Speaker’s Corner #5
Mercredi est le jour devenu son habitude dorénavant. Elle quitte son domicile avec son pliant, un sac à main léger à l’épaule. Traverse la ville à pas lents, concentrée sur sa respiration, observatrice de son environnement. Semaine après semaine, elle voit les choses changer. Autre chose qu’une seule affaire de saison. Elle voit les gens se redresser, tenir leur angoisse à distance, ouvrir les yeux sur l’état du monde et se dire, pour certains, qu’une autre voie est possible. Ses contemporains sortent du prêt-à-consommer, se remettent à penser, ont des projets. C’est encore ténu, de l’ordre du frémissement, mais elle sent qu’un mouvement est en marche. Elle l’éprouve dans ses prises de parole publiques. L’utopie investit les esprits lessivés par la communication sensationnelle.
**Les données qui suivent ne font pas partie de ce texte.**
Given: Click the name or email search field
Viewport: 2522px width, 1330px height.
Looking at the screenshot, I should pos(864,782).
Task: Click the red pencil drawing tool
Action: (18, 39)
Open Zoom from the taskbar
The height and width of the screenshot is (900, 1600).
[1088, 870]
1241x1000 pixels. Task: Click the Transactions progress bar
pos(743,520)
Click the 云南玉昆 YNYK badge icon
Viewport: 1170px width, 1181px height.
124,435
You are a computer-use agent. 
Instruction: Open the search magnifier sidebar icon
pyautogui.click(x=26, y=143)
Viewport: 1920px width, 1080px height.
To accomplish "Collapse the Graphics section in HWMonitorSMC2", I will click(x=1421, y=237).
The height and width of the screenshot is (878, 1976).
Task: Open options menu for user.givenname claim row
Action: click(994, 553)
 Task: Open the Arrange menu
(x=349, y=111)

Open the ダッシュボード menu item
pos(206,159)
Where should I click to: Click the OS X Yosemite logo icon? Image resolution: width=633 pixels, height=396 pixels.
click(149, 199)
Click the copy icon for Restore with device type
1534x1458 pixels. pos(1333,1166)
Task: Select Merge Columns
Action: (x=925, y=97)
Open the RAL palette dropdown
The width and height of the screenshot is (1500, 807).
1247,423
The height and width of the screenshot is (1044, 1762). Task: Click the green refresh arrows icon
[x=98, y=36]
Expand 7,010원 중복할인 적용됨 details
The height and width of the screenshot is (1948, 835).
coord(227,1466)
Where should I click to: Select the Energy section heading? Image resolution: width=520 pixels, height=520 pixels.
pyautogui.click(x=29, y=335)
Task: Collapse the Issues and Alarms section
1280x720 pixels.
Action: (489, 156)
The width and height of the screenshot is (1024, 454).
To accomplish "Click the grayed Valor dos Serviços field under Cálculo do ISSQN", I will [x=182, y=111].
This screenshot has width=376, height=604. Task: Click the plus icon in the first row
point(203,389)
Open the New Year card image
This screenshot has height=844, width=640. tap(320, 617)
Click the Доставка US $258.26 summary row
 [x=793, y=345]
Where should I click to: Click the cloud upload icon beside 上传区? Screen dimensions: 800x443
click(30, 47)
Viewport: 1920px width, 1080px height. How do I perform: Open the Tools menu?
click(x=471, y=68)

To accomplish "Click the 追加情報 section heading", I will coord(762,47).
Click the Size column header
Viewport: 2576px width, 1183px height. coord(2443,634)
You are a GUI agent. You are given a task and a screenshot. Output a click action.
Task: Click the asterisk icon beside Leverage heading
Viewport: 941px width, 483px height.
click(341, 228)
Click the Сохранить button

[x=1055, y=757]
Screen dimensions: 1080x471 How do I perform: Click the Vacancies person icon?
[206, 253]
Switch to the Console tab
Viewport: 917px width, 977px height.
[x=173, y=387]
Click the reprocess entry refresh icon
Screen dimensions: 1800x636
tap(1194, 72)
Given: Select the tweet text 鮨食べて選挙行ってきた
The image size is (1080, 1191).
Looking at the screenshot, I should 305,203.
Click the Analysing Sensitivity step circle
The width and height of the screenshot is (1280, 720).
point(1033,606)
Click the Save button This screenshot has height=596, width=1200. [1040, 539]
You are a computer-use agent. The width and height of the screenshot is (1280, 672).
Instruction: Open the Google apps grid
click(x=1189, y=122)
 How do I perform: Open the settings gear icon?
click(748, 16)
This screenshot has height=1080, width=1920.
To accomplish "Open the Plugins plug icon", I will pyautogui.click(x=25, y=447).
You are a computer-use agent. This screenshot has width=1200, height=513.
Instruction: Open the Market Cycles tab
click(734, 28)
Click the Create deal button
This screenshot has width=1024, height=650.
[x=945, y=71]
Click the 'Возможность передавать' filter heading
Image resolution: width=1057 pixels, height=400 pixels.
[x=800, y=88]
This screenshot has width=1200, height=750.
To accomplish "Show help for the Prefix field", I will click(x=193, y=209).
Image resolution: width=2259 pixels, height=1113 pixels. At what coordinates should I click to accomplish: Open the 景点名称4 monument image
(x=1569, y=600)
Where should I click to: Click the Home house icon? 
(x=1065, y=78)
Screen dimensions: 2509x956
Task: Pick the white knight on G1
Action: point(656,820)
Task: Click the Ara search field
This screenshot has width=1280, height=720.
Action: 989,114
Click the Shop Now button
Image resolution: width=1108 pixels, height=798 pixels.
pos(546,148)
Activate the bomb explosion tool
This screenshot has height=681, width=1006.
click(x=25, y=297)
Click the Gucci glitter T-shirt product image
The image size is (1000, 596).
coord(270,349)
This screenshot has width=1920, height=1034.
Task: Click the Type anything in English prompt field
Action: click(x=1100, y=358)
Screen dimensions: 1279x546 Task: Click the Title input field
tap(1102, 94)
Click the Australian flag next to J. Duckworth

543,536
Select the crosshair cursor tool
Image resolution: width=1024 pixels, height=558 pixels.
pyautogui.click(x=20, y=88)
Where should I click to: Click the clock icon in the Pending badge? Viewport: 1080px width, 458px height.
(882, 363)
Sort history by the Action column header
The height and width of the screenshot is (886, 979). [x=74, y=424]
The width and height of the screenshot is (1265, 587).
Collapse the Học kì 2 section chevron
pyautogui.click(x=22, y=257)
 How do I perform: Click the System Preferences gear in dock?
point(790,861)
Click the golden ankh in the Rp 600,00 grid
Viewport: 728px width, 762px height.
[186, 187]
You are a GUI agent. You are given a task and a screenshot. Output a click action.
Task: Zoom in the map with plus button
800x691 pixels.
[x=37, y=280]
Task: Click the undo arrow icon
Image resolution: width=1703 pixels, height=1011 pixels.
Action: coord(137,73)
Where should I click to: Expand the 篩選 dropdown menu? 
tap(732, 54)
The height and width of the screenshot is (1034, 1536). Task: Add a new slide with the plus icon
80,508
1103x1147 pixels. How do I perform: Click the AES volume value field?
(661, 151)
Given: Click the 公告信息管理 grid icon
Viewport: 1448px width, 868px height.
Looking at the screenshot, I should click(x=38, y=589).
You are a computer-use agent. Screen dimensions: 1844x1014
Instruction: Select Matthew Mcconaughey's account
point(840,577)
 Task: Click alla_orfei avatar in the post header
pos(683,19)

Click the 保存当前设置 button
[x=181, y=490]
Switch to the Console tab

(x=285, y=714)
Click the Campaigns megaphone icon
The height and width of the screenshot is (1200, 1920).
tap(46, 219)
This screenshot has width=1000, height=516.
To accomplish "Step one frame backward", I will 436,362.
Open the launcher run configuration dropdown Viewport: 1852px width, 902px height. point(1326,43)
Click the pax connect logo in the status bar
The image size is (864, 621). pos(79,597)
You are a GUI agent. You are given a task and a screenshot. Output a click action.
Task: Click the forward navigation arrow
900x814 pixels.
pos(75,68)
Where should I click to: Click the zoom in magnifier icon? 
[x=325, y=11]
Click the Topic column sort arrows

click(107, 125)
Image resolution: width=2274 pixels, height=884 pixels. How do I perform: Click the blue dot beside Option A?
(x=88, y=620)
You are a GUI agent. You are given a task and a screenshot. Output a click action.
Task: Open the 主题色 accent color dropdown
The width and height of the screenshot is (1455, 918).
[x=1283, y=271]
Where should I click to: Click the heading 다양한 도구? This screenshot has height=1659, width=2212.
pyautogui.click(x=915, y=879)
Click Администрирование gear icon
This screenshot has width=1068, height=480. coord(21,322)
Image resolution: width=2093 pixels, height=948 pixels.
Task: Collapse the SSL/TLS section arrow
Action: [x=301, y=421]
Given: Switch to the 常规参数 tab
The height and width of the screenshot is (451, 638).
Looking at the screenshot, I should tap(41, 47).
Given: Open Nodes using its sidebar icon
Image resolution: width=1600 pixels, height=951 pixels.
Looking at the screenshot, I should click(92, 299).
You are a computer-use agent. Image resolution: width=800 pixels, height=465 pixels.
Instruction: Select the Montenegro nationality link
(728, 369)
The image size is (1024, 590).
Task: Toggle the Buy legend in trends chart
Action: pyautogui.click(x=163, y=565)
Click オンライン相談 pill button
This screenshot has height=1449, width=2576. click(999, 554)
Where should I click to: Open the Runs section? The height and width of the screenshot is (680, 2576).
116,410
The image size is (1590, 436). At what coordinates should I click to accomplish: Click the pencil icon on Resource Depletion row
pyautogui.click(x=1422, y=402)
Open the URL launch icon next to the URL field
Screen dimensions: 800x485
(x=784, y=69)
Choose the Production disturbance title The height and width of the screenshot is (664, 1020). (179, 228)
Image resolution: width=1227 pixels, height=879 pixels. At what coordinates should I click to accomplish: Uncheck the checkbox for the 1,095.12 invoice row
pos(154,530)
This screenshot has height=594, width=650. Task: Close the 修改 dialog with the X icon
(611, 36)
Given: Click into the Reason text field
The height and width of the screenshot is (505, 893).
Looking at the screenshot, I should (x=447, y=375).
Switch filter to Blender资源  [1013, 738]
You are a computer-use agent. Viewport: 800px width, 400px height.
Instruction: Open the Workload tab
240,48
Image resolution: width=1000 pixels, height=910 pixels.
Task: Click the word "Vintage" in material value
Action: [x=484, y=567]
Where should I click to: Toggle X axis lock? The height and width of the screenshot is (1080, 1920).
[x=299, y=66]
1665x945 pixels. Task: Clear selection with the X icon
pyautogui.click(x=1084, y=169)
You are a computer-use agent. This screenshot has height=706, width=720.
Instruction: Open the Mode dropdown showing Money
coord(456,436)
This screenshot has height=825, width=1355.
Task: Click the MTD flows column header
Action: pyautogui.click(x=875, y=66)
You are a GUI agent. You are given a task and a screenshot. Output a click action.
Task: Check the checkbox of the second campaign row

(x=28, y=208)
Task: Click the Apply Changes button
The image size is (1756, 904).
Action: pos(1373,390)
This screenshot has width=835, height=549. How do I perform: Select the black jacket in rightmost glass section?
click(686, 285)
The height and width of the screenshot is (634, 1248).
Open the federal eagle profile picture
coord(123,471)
Au cours des premières semaines, peu de gens approchaient. Les regards étaient complaisants, on avait pitié de la folle qui voulait accompagner le monde à changer et le disait haut et fort depuis son piédestal pliant. Et puis, chemin faisant, elle retrouve des habitués, ceux qui ont rendez-vous avec elle et viennent souvent accompagnés. Des parents avec de jeunes enfants, des étudiants nombreux, des retraités et des personnes privées de travail. Sa parole se diffuse, les échanges gagnent en fluidité, ils discutent maintenant. Son public réinvestit le champ du langage. La complexité de la pensée. L’effort que cela demande de conceptualiser des idées, argumenter et structurer pour les rendre intelligibles, partageables, défendables. Les avis divergent et c’est tant mieux. Pendant les rendez-vous du mercredi au jardin des plantes, chacun peut exprimer ce dont il est porteur. La liberté d’expression est pour tous. L’intelligence collective avance chacun dans ses représentations. Des croyances tombent. Des connaissances se discutent. Visions du monde et de son avenir à court terme, nécessité de changer de façon de vivre, comprendre que consommer pour consommer contribue à signer son arrêt de mort. Que chacun peut sortir de la velléité de posséder. Qu’au fond, tout cela n’a pas de sens, sinon pour la poignée de riches propriétaires que compte le monde et qui le pillent, génération après génération, à leur seul profit. Un monothéisme affligeant qui porte à révérer le dieu argent.
Beaucoup d’inquiétude aussi dans les mots au jardin. Certains se sentant isolés ont peur de ne pas arriver à évoluer, à redresser la barre avant la catastrophe. D’autres ne peuvent encore accéder au constat, choisissent le déni plutôt qu’une rude réalité. Agacements parfois en direction des aveugles, des empêchés. Ceux qui voient loin voudraient prêter leur vision à ceux dont le champ est restreint. Pas simple. Elle régule, recadre le propos quand l’agressivité point. Quand les parti-pris s’opposent et s’affrontent. Quand la parole est dévoyée et que la maladie du pouvoir de faire taire l’autre pour laisser un seul propos tenir le haut du pavé s’invite dans la partie.
Elle tient à préserver ce moment privilégié pour ce qu’il est : partage et enrichissement mutuel. Que chacun y trouve une place sans qu’il soit question de se faire malmener. La violence par la force des mots, elle connaît. La manipulation aussi. Cela est tellement exploité ailleurs. Débats télévisés où la contradiction est diffamation. Jeux où les bassesses humaines sont érigées en qualités. Téléfilms pétris par des stéréotypes où la violence et l’ordure sont valorisées.
Pas de ça au jardin. Elle veut ce moment de partage dans le respect de soi et d’autrui.
La solidarité chemine. Une force collective émerge. Elle est fière de son engagement.